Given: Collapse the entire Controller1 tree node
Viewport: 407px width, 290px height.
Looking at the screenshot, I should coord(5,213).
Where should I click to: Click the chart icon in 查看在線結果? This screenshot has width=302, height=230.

════

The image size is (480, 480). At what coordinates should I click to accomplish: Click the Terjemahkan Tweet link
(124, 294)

════

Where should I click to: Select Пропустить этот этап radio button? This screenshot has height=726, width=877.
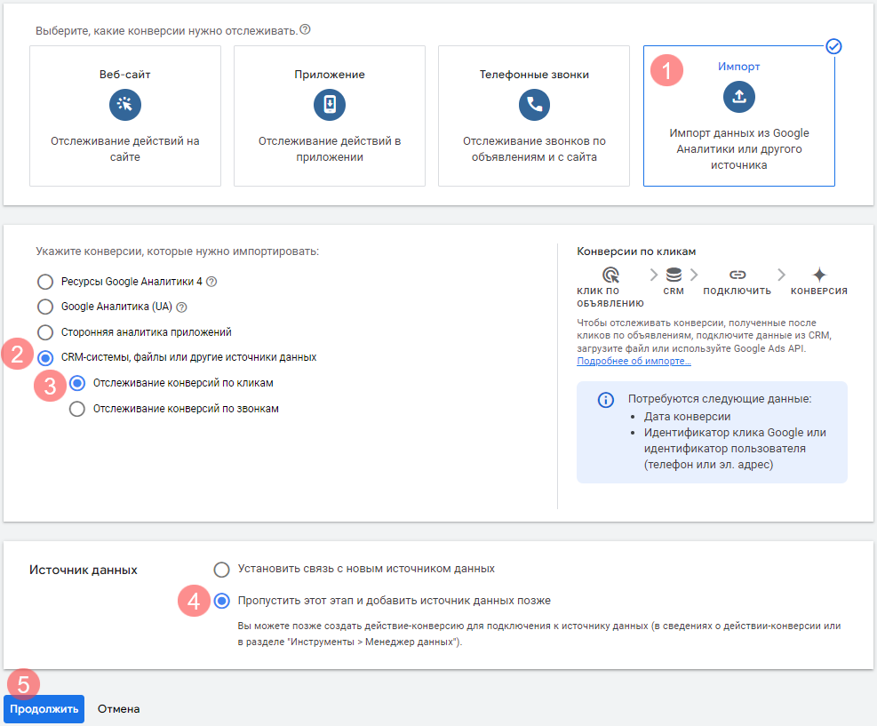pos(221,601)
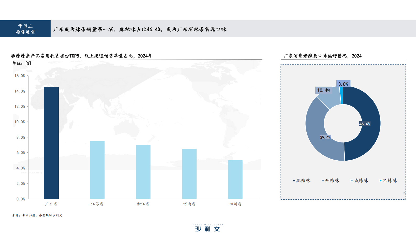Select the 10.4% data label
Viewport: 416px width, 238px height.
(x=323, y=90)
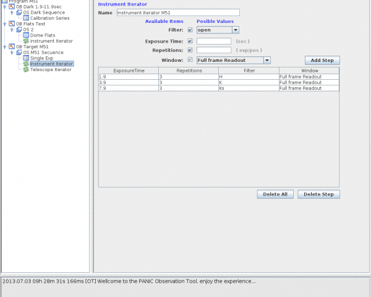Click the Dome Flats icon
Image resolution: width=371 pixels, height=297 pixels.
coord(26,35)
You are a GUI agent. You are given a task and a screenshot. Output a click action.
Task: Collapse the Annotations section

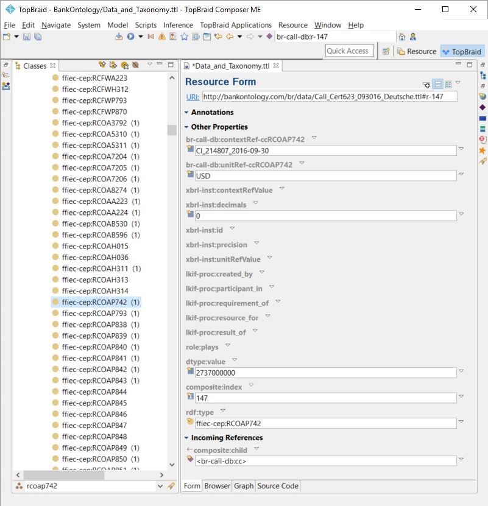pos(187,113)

════

DESCRIPTION OF THE TASK: Reproduce the entries above exactly, but only the lines between the line holding "Given: Collapse the" and the line holding "Where should I click to: Click", inclusive.

COMPLETED TASK:
Given: Collapse the entire Controller1 tree node
Viewport: 407px width, 290px height.
Looking at the screenshot, I should coord(5,213).
Where should I click to: Click the chart icon in 查看在線結果? This screenshot has width=302, height=230.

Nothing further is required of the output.